As smartphones became more accessible, easy to use and convenient, Australian consumers began purchasing and utilising smartphones more and more. One form of technology that has enabled the accessibility and ease of use is biometric technology in smartphones for purposes ranging from identification, verification, authorisation and authentication.
A biometric is any unique, biological characteristic that can be measured to identify and verify a human being. In the popular mind, biometrics have typically been associated with Hollywood spy movies or crime scenes and criminals. Yet biometrics have mainly been used in Australia on a national level by the Australian government to screen travellers at border checkpoints and, more recently, on a national scale for identity matching capabilities. The focus of this report, however, is the more recent application of biometrics – that is, in smartphones – and the implications of this.
The use of biometrics in smartphones has been promoted as a benefit to Australian consumers, aimed to make smartphones more accessible, simple to use and secure, as opposed to the use of PINs, passcodes or passphrases, which are often difficult to remember and easily compromised.
Biometric systems are not entirely secure.

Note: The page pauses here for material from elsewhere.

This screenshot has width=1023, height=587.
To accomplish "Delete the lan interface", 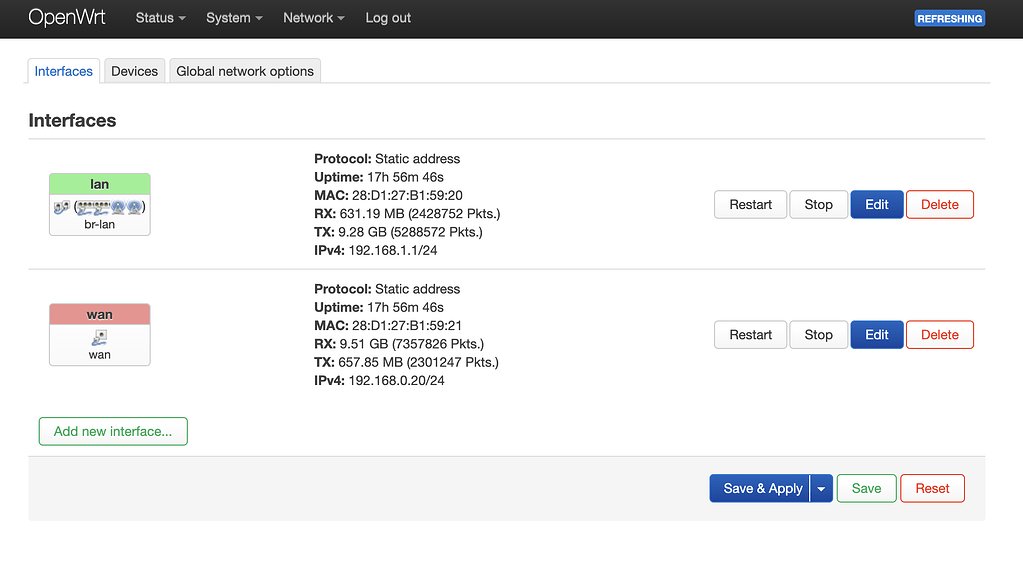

General biometrics systems can be subject to security breaches, while smartphone biometrics tend to be securely located within a smartphone. Recent breaches have proven that even the new iPhone X Face ID can be compromised. An important thing to note is that once compromised, biometrics cannot be changed like a password can.
The most relevant legislation that applies to smartphone biometrics is the Privacy Act 1988 (Cth). The Act seeks to balance out the protection of individuals’ privacy versus that of the interests of entities in performing their functions and activities.1 The Act includes biometrics under its definition of sensitive information,2 which is important in the context of potential data breaches.
The previous point links with another privacy implication of the use of smartphone biometrics, which is the use of biometrics in identifying consumers without their knowledge, especially if consumers are unaware of how their biometric data is being stored and shared.
Through reviewing surveys, peer-viewed and non-peer-reviewed texts, government and industry papers, as well as conducting interviews with a range of industry professionals, what remains consistent is that smartphone biometrics, although convenient and simple to use, have enormous privacy implications that affect consumers if compromised.
As such, it is crucial for government and industry to ensure that consumers are adequately informed of just how severe the worst implications of smartphone biometric data capturing capabilities really are. Consumers should also be empowered to take a more proactive role in understanding more about their biometric data. This includes being made aware of what biometric data is, how it is stored on their smartphone, how secure it is, the ways in which their captured biometric data is being used and can be used, as well as the implications of this.